The problem:
Each line below needs to be restated word for word.

Source data:

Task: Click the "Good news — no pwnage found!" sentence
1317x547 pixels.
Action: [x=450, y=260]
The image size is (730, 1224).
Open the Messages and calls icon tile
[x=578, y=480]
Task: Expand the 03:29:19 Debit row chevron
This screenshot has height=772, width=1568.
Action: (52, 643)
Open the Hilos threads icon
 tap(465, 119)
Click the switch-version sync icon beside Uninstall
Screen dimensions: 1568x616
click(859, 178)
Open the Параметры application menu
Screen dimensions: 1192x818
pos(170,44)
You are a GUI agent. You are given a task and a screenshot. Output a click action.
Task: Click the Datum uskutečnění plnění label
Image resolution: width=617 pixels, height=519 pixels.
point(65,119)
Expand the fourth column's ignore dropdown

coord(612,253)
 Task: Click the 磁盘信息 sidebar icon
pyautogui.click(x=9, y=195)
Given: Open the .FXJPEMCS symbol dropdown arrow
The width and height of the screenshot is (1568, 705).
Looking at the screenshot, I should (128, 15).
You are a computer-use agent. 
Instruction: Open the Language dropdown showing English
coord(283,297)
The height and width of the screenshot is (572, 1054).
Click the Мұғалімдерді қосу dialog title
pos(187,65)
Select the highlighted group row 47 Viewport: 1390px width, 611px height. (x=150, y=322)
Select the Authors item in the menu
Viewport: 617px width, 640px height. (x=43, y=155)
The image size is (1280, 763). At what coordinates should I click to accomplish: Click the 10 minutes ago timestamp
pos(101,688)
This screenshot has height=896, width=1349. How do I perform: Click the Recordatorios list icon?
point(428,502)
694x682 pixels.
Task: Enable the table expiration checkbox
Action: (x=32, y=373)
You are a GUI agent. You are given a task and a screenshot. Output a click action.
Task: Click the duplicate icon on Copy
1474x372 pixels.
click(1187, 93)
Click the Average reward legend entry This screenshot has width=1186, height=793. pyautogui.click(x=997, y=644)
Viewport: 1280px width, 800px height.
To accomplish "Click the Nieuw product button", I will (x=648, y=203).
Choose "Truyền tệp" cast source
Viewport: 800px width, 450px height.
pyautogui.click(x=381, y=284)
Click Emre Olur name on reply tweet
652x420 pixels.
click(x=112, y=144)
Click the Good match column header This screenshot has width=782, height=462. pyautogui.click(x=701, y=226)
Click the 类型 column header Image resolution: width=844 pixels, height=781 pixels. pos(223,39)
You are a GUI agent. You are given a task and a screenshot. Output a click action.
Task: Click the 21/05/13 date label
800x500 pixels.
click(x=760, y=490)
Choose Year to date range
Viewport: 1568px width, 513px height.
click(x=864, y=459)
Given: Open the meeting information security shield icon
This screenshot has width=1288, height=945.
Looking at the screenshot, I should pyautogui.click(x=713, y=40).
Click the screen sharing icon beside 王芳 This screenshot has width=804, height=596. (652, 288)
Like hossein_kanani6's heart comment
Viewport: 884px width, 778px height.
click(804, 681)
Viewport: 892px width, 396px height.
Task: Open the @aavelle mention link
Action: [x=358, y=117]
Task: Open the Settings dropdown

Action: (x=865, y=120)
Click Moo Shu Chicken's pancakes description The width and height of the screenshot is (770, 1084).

Result for this exercise:
Task: Click the "Good news — no pwnage found!" sentence
1317x547 pixels.
Action: [x=450, y=260]
The image size is (730, 1224).
Open the Messages and calls icon tile
[x=578, y=480]
Task: Expand the 03:29:19 Debit row chevron
This screenshot has height=772, width=1568.
Action: (52, 643)
Open the Hilos threads icon
 tap(465, 119)
Click the switch-version sync icon beside Uninstall
Screen dimensions: 1568x616
click(859, 178)
Open the Параметры application menu
Screen dimensions: 1192x818
pos(170,44)
You are a GUI agent. You are given a task and a screenshot. Output a click action.
Task: Click the Datum uskutečnění plnění label
Image resolution: width=617 pixels, height=519 pixels.
point(65,119)
Expand the fourth column's ignore dropdown

coord(612,253)
 Task: Click the 磁盘信息 sidebar icon
pyautogui.click(x=9, y=195)
Given: Open the .FXJPEMCS symbol dropdown arrow
The width and height of the screenshot is (1568, 705).
Looking at the screenshot, I should (128, 15).
You are a computer-use agent. 
Instruction: Open the Language dropdown showing English
coord(283,297)
The height and width of the screenshot is (572, 1054).
Click the Мұғалімдерді қосу dialog title
pos(187,65)
Select the highlighted group row 47 Viewport: 1390px width, 611px height. (x=150, y=322)
Select the Authors item in the menu
Viewport: 617px width, 640px height. (x=43, y=155)
The image size is (1280, 763). At what coordinates should I click to accomplish: Click the 10 minutes ago timestamp
pos(101,688)
This screenshot has height=896, width=1349. How do I perform: Click the Recordatorios list icon?
point(428,502)
694x682 pixels.
Task: Enable the table expiration checkbox
Action: (x=32, y=373)
You are a GUI agent. You are given a task and a screenshot. Output a click action.
Task: Click the duplicate icon on Copy
1474x372 pixels.
click(1187, 93)
Click the Average reward legend entry This screenshot has width=1186, height=793. pyautogui.click(x=997, y=644)
Viewport: 1280px width, 800px height.
To accomplish "Click the Nieuw product button", I will (x=648, y=203).
Choose "Truyền tệp" cast source
Viewport: 800px width, 450px height.
pyautogui.click(x=381, y=284)
Click Emre Olur name on reply tweet
652x420 pixels.
click(x=112, y=144)
Click the Good match column header This screenshot has width=782, height=462. pyautogui.click(x=701, y=226)
Click the 类型 column header Image resolution: width=844 pixels, height=781 pixels. pos(223,39)
You are a GUI agent. You are given a task and a screenshot. Output a click action.
Task: Click the 21/05/13 date label
800x500 pixels.
click(x=760, y=490)
Choose Year to date range
Viewport: 1568px width, 513px height.
click(x=864, y=459)
Given: Open the meeting information security shield icon
This screenshot has width=1288, height=945.
Looking at the screenshot, I should pyautogui.click(x=713, y=40).
Click the screen sharing icon beside 王芳 This screenshot has width=804, height=596. (652, 288)
Like hossein_kanani6's heart comment
Viewport: 884px width, 778px height.
click(804, 681)
Viewport: 892px width, 396px height.
Task: Open the @aavelle mention link
Action: [x=358, y=117]
Task: Open the Settings dropdown

Action: (x=865, y=120)
Click Moo Shu Chicken's pancakes description The width and height of the screenshot is (770, 1084).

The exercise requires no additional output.